Strengths and limitations

The comprehensive approach of this study, examining various facets of children's well-being using the Strengths and Difficulties Questionnaire and the KIDSCREEN-27 in their entirety, represents the strength of this research. This provides a more detailed understanding of the dynamics at play. While recent years have seen increased exploration of these associations, the majority of studies have primarily focused on children raised by single parents. In Germany, prior research often employed simplified approaches, limiting the examination to dichotomized mental health scores or composite scores, rather than exploring multiple mental health and quality of life indicators. This study addresses these gaps by offering a more nuanced understanding of children's well-being within the context of family structure and SES.

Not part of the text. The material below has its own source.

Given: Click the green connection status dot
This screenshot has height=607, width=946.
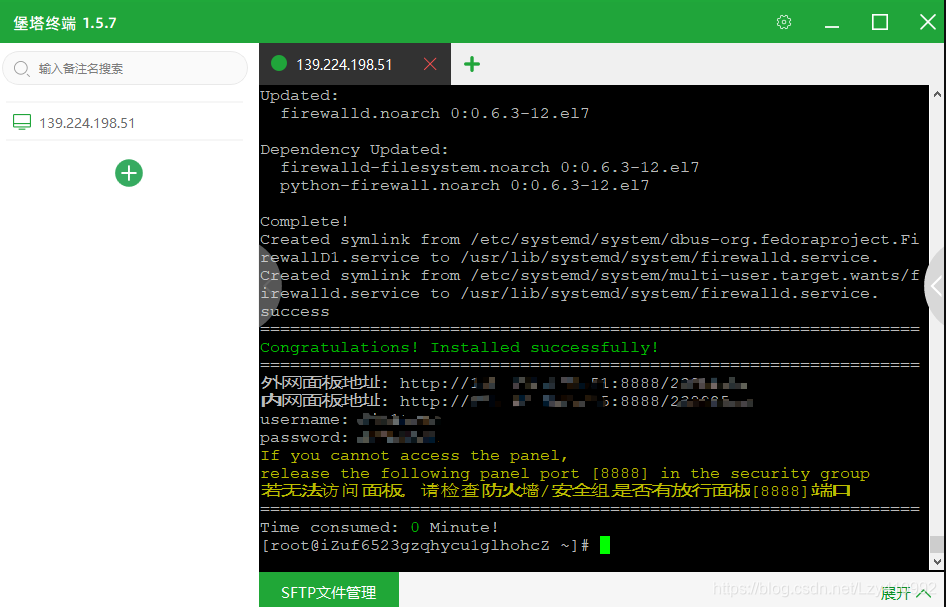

It is essential to recognize some limitations of this study. First, the overrepresentation of families from higher socioeconomic backgrounds relative to the German population limits the generalizability of the findings to families from lower socioeconomic positions. Another limitation of the study is that it did not include families with shared custody arrangements (co-parenting). This presents a drawback, as shared custody is becoming increasingly common among non-traditional families, and the dynamics in these families may differ from those within other alternative family structures. Additionally, the study did not assess the quality of family relationships, which may also influence mental health outcomes in children. Finally, the focus on only one visit per child, i.e., the cross-sectional nature of the study design limits our ability to establish causality between family structure, SES, and mental health outcomes. Consequently, longitudinal studies are needed to provide a more in-depth understanding of the developmental trajectories of children from different family structures and socioeconomic positions, allowing for more targeted and effective interventions.

Conclusion

This study sheds light on the interplay between family structure, socioeconomic status, and children's mental health and quality of life outcomes. While some effects of family structure may be explained by socioeconomic status, the direct impact of family dynamics remains significant, especially in older children. These findings underscore the need for interventions that address both socioeconomic disparities and the specific challenges faced by non-traditional families, particularly single-parent families. Further qualitative research can provide deeper insights into the underlying factors at play, guiding the development of customized, asset-based solutions for families.